The natural response might be to argue with him — to answer his challenge, defend the Seder’s relevance, make the case for why he should care. But Rabbi Samson Raphael Hirsch’s reading of the Haggadah takes a strikingly different approach. The instruction to ‘blunt his teeth’ does not mean to rebuke him harshly or win the argument. It means: refuse to engage on his terms. Don’t enter his framework of detached critique. Don’t try to convince him.
Instead — and this is the key — turn back to the Seder. Perform it. Continue the story. Keep the encounter alive in front of him. His sharp argumentative edge, his weapon of cynical distance, is blunted not by being broken but by being made irrelevant. You don’t defeat his challenge. You don’t respond to it at all. You simply proceed with the reality of the experience and trust that the encounter itself will do what argument never could.
This is the Pesach Seder understood as a deliberately engineered awe experience. The symbols, the tastes, the questions, the darkness and the light, the memory of slavery and the explosion of freedom — it is all designed to recreate, in miniature, a Sinai-like encounter. Not to teach information about the Exodus, but to make it present. To make it real enough that even the wicked son — even the one who came to the table defended, detached, and armed with distance — might be cracked open.
The annual return to this table is not just a ritual obligation. It is G-d’s recurring gift of encounter. Year after year, the Seder comes back around and says: here is the fire again. Here is the reality again. Are you ready to see the sounds this time? And the invitation extends to whoever is willing to stay in the room — even the one who arrived there as a critic.

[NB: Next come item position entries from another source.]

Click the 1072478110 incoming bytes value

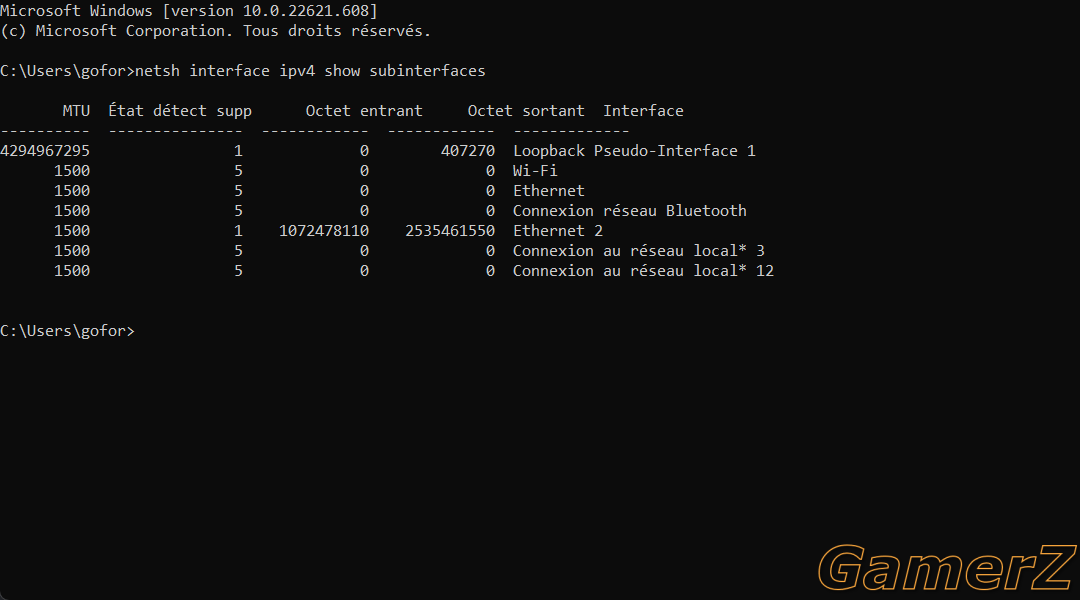[x=324, y=231]
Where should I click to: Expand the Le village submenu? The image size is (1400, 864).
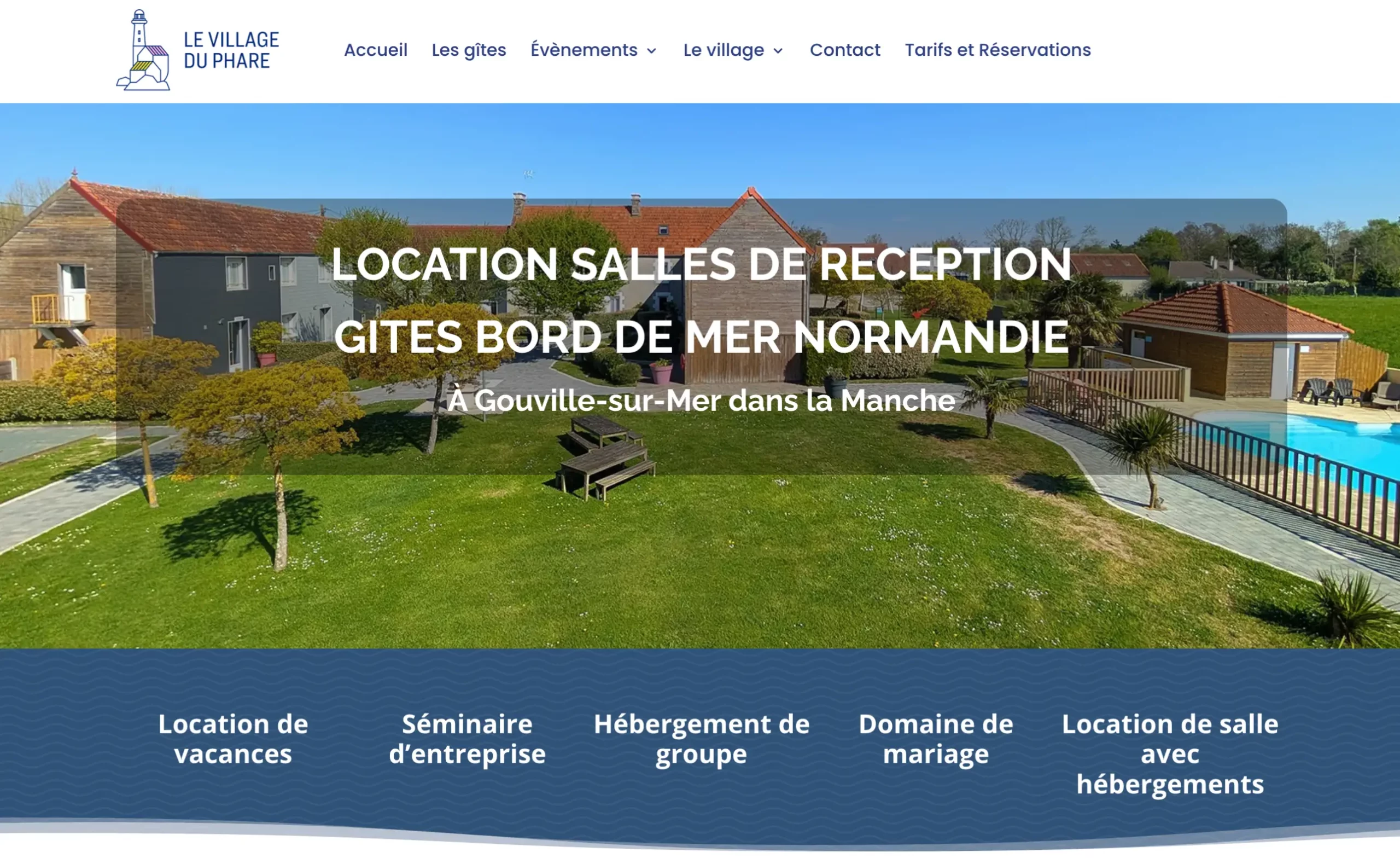click(x=722, y=50)
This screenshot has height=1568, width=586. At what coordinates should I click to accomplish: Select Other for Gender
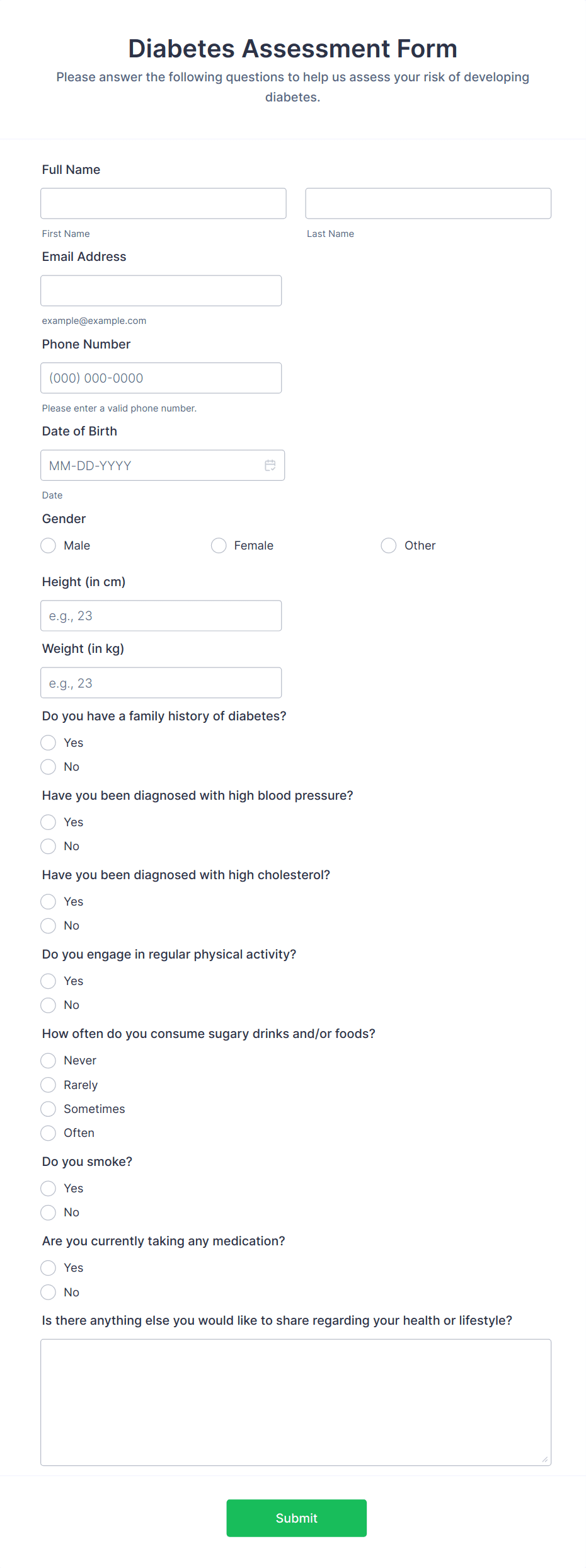(389, 545)
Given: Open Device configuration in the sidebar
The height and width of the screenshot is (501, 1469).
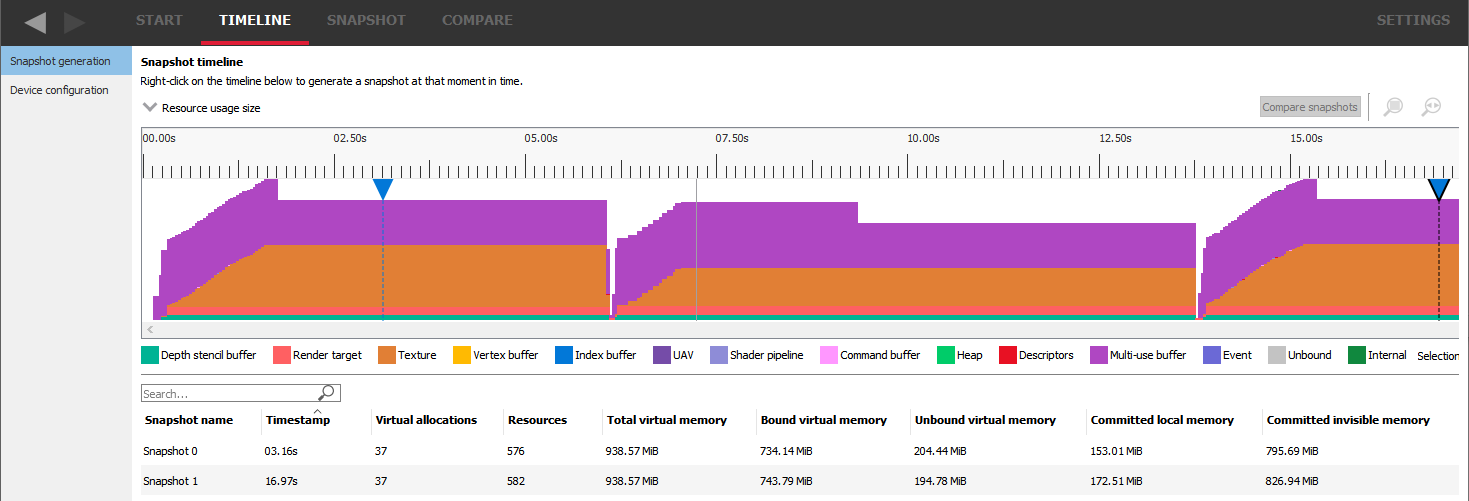Looking at the screenshot, I should [59, 90].
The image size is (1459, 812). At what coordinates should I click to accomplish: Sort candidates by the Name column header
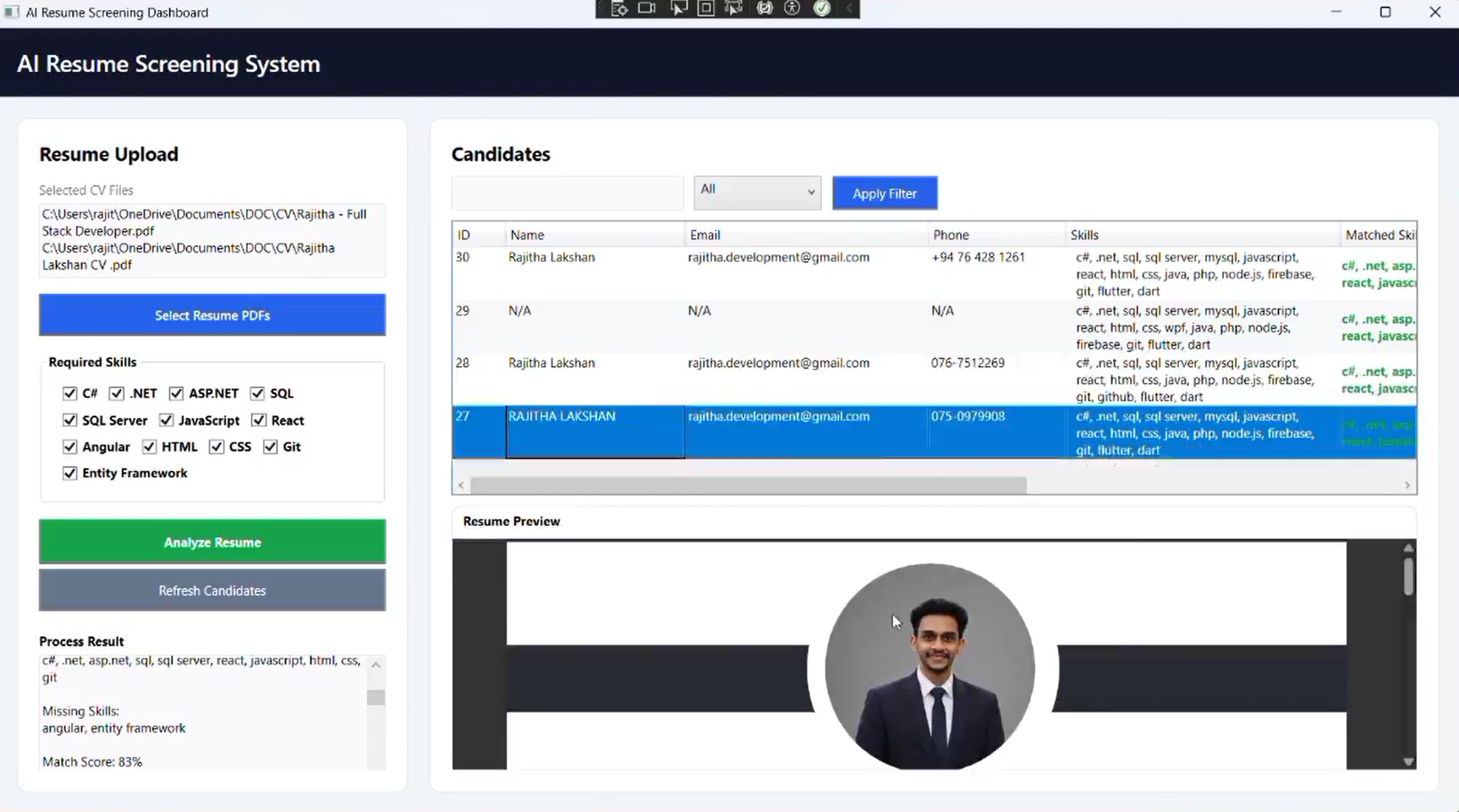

This is the final and perhaps most practical lesson of this entire guide: the response to the person who has stopped listening — in our families, our communities, our own hearts — is not better arguments. It is deeper encounter. Keep the Seder going. Keep the story alive. Stay in the room together. And trust that the same force that broke through the stiff neck at Sinai, the same awe that made a stubborn people see sounds with their eyes and say na’aseh v’nishma before they understood — that force is still available. It has never stopped.
The Takeaway
Torah was not given to great listeners. It was given to the stiff-necked — to a people constitutionally resistant to receiving direction. That is not a flaw in the plan. That is the plan. Because Torah’s power does not depend on our receptivity. It depends on its own truth. And its divine origin is proven precisely by the fact that it worked on us anyway.
But Torah does not leave us where it found us. The very encounter that proved we were bad listeners began the process of making us better ones. Awe cracked the stiff neck open. Na’aseh v’nishma redirected the stubbornness. The Bat Kol calls every day, waiting for us to get quiet enough to hear it. The Seder comes back every year, engineering the conditions for another breakthrough.
Listening, in Torah’s sense of the word, means taking in, being changed, and aligning your life with what is true. It means obeying — not blindly, but because you have been opened by encounter to the reality that Torah is pointing at. That kind of listening begins with awe. It deepens through practice. And it is available to every one of us — not because we are naturally receptive, but because the thing calling to us is real.
Shema, Yisrael. Hear, O Israel. The command has never stopped being issued. The call of Vayikra is still sounding. The question is simply this: are we becoming people who can receive it?